A new study reported in STEM CELLS reveals a unique population of skeletal stem cells (SSCs) that function during the transitional period between rapid bone growth and bone maintenance. This discovery provides an opportunity to determine whether alterations in the SSCs’ pattern might affect bone formation, as well as helps us understand the physiological factors that regulate its timing.
“This is particularly important given that anything that interferes with the proper development of bone mass during childhood and adolescence has long-lasting effects on our health, including the development of osteoporosis in adults,” said corresponding author Diana L. Carlone, Ph.D., of Boston Children’s Hospital and the Harvard Stem Cell Institute.
The researchers came across this new information while investigating the role of mTert-expressing cells in postnatal mouse long bone. Postnatal bone formation relies on skeletal progenitor/stem cells. These cells also play a key role in repairing fractured or otherwise damaged bone. Tert (telomerase) is an enzyme found in the body’s cells that helps keep cells alive by adding DNA to the ends of their chromosomes (telomeres). Each time a cell divides, its telomeres lose a small amount of DNA and become shorter. Tert activity prevents this aging process.
Recent lineage-tracing data indicate that SSC populations are regulated by time and spacing, with distinct populations functioning during bone growth and maintenance. In addition, growth-associated SSCs have been suggested as the predecessors to adult SSCs, implying that the SSC populations are highly complex and perhaps exist in hierarchies. There is strong interest in identifying stem cells within the skeleton, and much has been done to understand these cells in vitro (in the test tube); however, these findings are tempered by the fact that the lineage potential of cells in vitro can differ from their capacity in vivo (in the body).
“Going forward it will be imperative that markers and the cell populations they identify are validated in vivo before being accepted as an SSC population,” Dr. Carlone said.
Previously, she and her team had shown that mTert expression marks embryonic stem cells, induced pluripotent stem cells and self-renewing tissue stem cells. Other researchers had proven that telomerase is necessary for SSC self-renewal and differentiation, and that a decline in telomerase activity in humans correlates with a decrease in bone homeostasis (stability), leading to osteoporosis. While all these studies indicate that telomerase is important for SSC function and bone homeostasis, what remained unclear was whether telomerase expression marks skeletal stem cells.
That’s what the Carlone team set out to discover. They already knew that discrete SSC populations function during specific time periods corresponding to rapid bone growth and bone maintenance. To investigate whether mTert is expressed during these same periods, the Carlone team examined the long bones of an mTert mouse model they had developed, which recapitulates endogenous telomerase activity, specifically looking at what was happening at one, three and 12 weeks of age. To do this, they used quantitative (q) RT-PCR analysis (reverse transcription-polymerase chain reaction), which is the most sensitive technique for mRNA detection and quantitation currently available.

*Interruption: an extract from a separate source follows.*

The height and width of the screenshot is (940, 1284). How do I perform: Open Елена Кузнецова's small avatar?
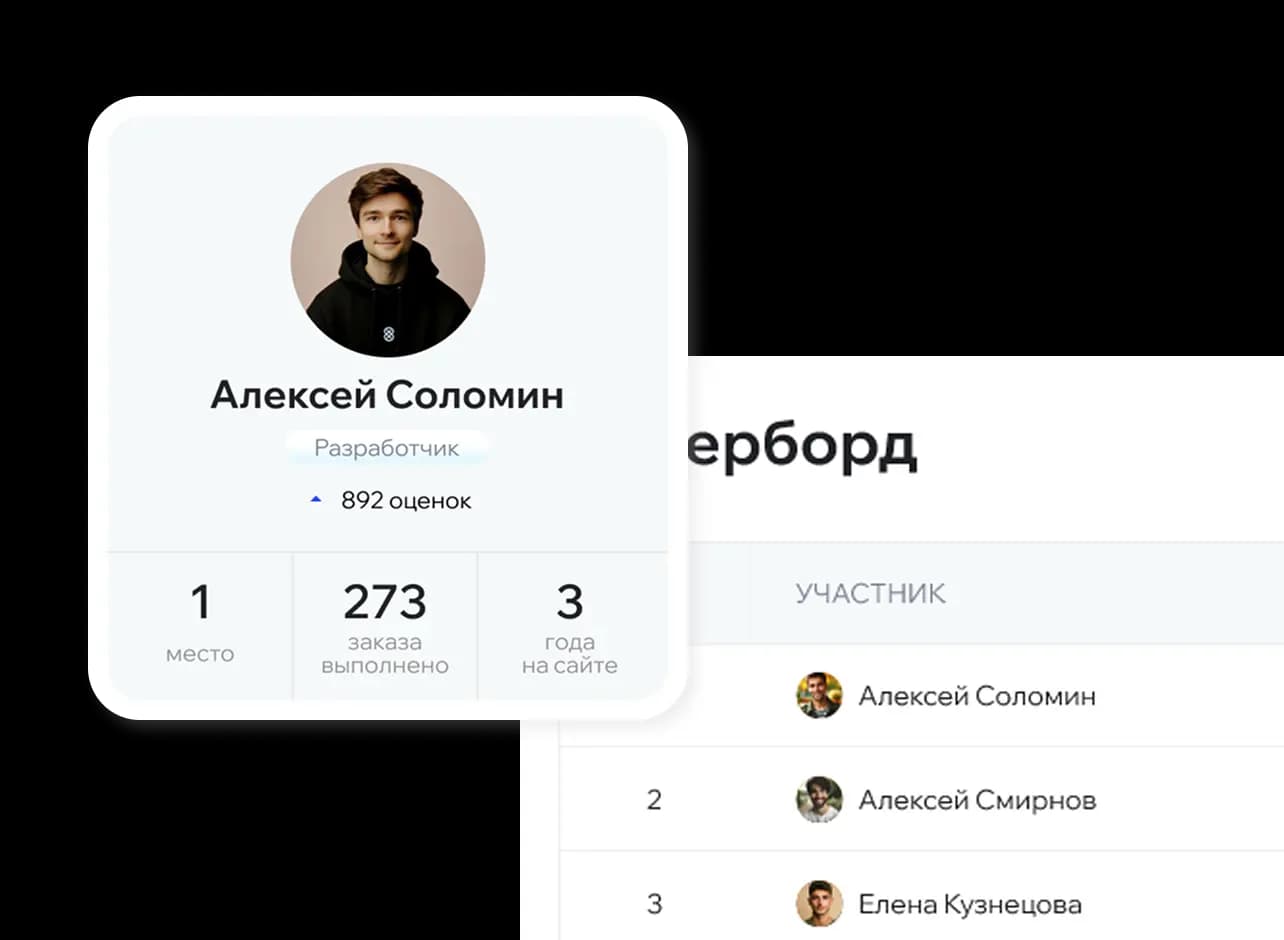point(819,904)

What they learned is that although mTert was detected at low levels during the multiple time points, it was upregulated at the age of weaning (three weeks), suggesting that mTert+ cells are temporally regulated and mark a discrete time period interposed between rapid bone growth and bone maintenance. They next looked at the location of the mTert-expressing cells at these same endpoints and were able to identify the mTert+ cells in regions known to house SSCs, including the fibrous tissue at the ends of long bones (the metaphyseal stroma), as well as in the growth plate and the bone marrow.
“We also show that mTert-expressing cells are a distinct SSC population with enriched colony-forming capacity and contribute to multiple mesenchymal lineages in vitro. In contrast, in vivo lineage-tracing studies identified mTert+ cells as osteochondral progenitors and contribute to the bone-forming cell pool during endochondral bone growth, with a subset persisting into adulthood,” Dr. Carlone noted.
“Taken together, our results show that mTert expression is temporally regulated and marks SSCs during a discrete phase of transitional growth between rapid bone growth and maintenance that corresponds to the adolescent growth spurt in humans. We believe this warrants future studies focused on understanding how alterations in this cell population during this growth period translate into disorders such as osteoporosis.”
“The temporal regulation of telomerase in the progenitor cells that form bone during adolescent growth is a very important advance in the understanding of bone development,” said Dr. Jan Nolta, Editor-in-Chief of STEM CELLS. “This knowledge could also aid in understanding and improving regenerative therapies for bone injury and disease.”